Fourth, it is possible that an extra floral plant exudate might be used by Apis mellifera to make honey and one can speculate about the presence of the precursors of psychoactive chemicals. It seems unlikely though unless the bees are actually foraging on trichomes. Trichomes have evolved to protect the plant from the predatory interests of animals and insects so the idea of bees foraging from them seems unlikely. The common use of the term “sugar” to describe the frosty looking trichomes which have become opaque may further cloud the issue, bringing some to equate trichomes with sweetness. In fact, people who advocate juicing cannabis reference the need to mix it with other vegetable juice to cut the bitter taste. Generally bees do not seem to seek out bitter fluids.

Fifth, even if the resulting honey did contain such alkaloids, bee products would not be psychoactive without heat being applied for the purpose of converting alkaloids from an inactive to an active state (decarboxylation). Thus persons reporting a high after eating raw honey made by bees having access to cannabis are much more likely to be reporting a psychological phenomenon rather than a physiological one.

Finally, bees have an affinity for honeydew (waste products of scale and other insects that inhabit and forage in cannabis plants) therefore any interest bees demonstrate toward this plant could be based on the presence of honeydew, or even due to bees’ interest in collecting moisture or resin.

A final possibility is that bees might be trained to collect whatever substances are available from the plant as a result of experiencing a conditioning paradigm. Under such circumstances they might learn to associate the plant odor with a reward (sugar water) which could account for the enthusiasm they appear to be showing in the referenced video.

Future observation will likely yield more information about cannabis and about how Apis mellifera interacts with this plant.

Insofar as is known, no one has examined the composition of contents of the gut of bees appearing to forage on cannabis or even the composition of their propolis. No micro observation of their interaction with the plant is readily available either.

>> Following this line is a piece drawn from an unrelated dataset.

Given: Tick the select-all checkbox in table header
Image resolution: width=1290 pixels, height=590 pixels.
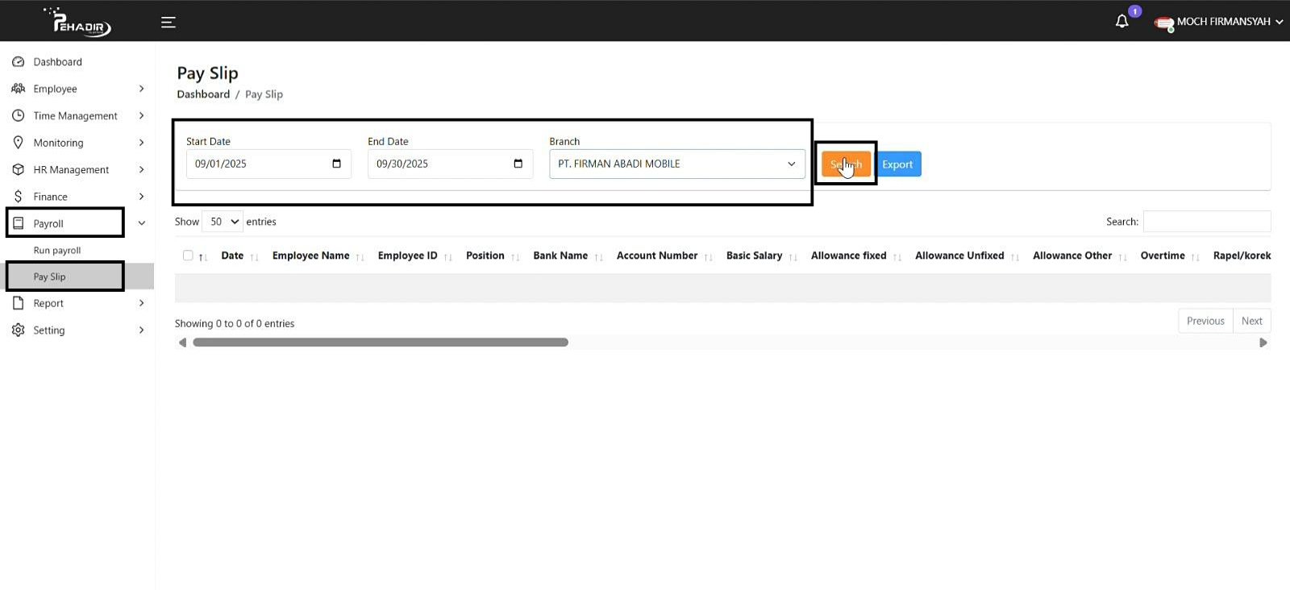Looking at the screenshot, I should [x=188, y=256].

Given the novelty of legal cannabis farming in some of the American states it seems likely that there will finally be more interest and opportunity for systematic observation and research allowing anecdotal reports and scientific data to be accurately reconciled.

References

Anonymous. (www.cannabis.com, Publisher). (January 25, 2016) retrieved from http://cannabis.com/faqs/growing/curing-what-are-trichomes-trichome-101.html

Dalio, J.S. Cannabis sativa- an important subsistence pollen source for apis mellifera. IOSR J. of Pharmacy and Biological Sciences (IOSRJPBS) ISSN: 2278-3008 Volume 1, Issue 4 (July-August 2012), PP 01-03

Free, J. (1070. Insect pollination of crops. London, New York: Academic Press.

Mcpartland, J, DiMarzo, V, De Petrocellis, L, Mercer, A, Glass, M. Cannabinoid receptors are absent in insects. Journal of Comparative Neurology, 2001 Aug 6, Vol 463(4), pp423-429.